Atmospheric and eerily reminiscent of any number of documentaries one might find on the History channel, Curse is almost as creepy as the film itself and is just as skillful a bit of spook show hookum. Directed by Sanchez and Merrick, the piece is, in part, a loving tribute to classic paranormal investigation programs such as the immortal In Search Of ... and is also another savy piece in the marketing campaign of the film. As both, it works beautifully. While certainly a hoot for anyone who has ever enjoyed being creeped out by those creaky old spook shows, Curse  is yet another example of the filmmakers ability to bend reality to fit their vision. By weaving a seemingly recognizable world around their film, a world that appears to be the viewer's own by way of the aesthetic assumptions of "documentary," Blair Witch Project's own attempted production of "truth" is given an added boost.
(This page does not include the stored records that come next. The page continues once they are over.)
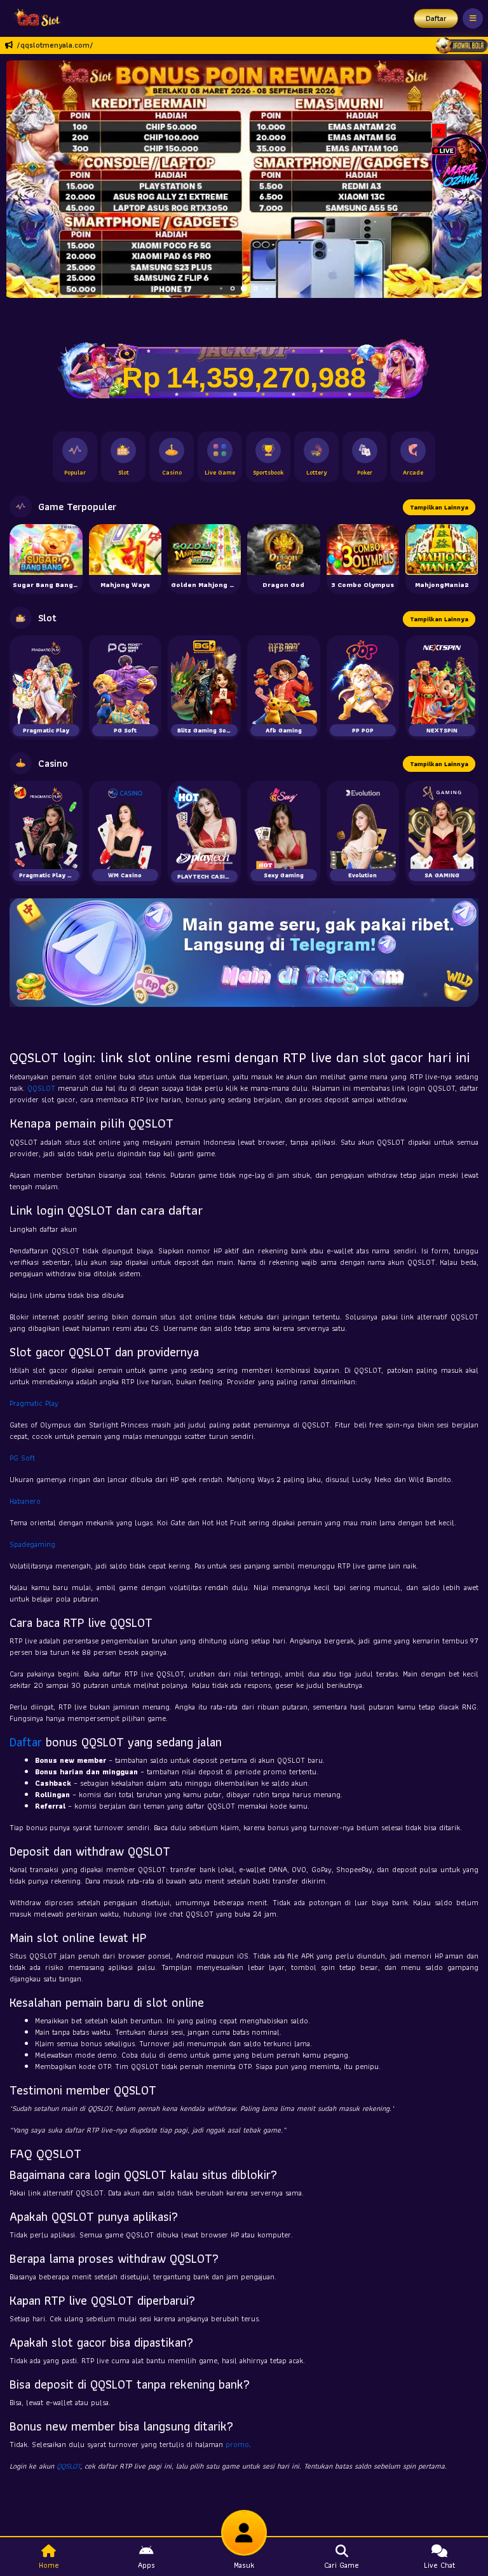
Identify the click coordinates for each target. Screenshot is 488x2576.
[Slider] (244, 177)
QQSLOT (41, 1088)
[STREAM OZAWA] (459, 160)
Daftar (436, 18)
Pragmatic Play (34, 1403)
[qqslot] (33, 18)
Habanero (25, 1501)
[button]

The "reality within reality" kind of bracketing that takes place between the structures of Blair Witch Project and Curse of the Blair Witch is perhaps one of the few examples of a film's advertising actually working as something more than the trappings of mere commercialism. 

As welcome an addition as Curse is, the filmmakers commentary track emerges as among the best I have ever heard. After a relatively jokey opening which seemed to promise little but a lot of goofing off, the track quickly becomes a fascinating series of behind the scenes anecdotes and revelations of technique which are all the more compelling due to the film's stated desire to hide its very "constructedness." Such a cinematic masquerade of the dressing of fiction for fact can only, paradoxically, increase the interest in the shaping of that fiction, and listening to the filmmakers explanations of the logistics of the demanding shoot is like piecing together a particularly rewarding jigsaw puzzle. 

The text pieces which detail the history of the Blair Witch legend are a bit redundant after the inclusion of Curse of the Blair Witch but certainly add to the overall documentary agenda of the disc. And the one scene chosen by the filmmakers to be included under the banner of "newly
discovered footage" is ultimately of passing interest, although why they settled on this single sequence out of the mounds of material they shot is a curiosity. Yet for anyone who enjoyed the film and seeks to immerse themselves even further into its fabricated world, the DVD is near indispensable.

(Released by Artisan Entertainment and rated "R" for frightening situaions and strong language.)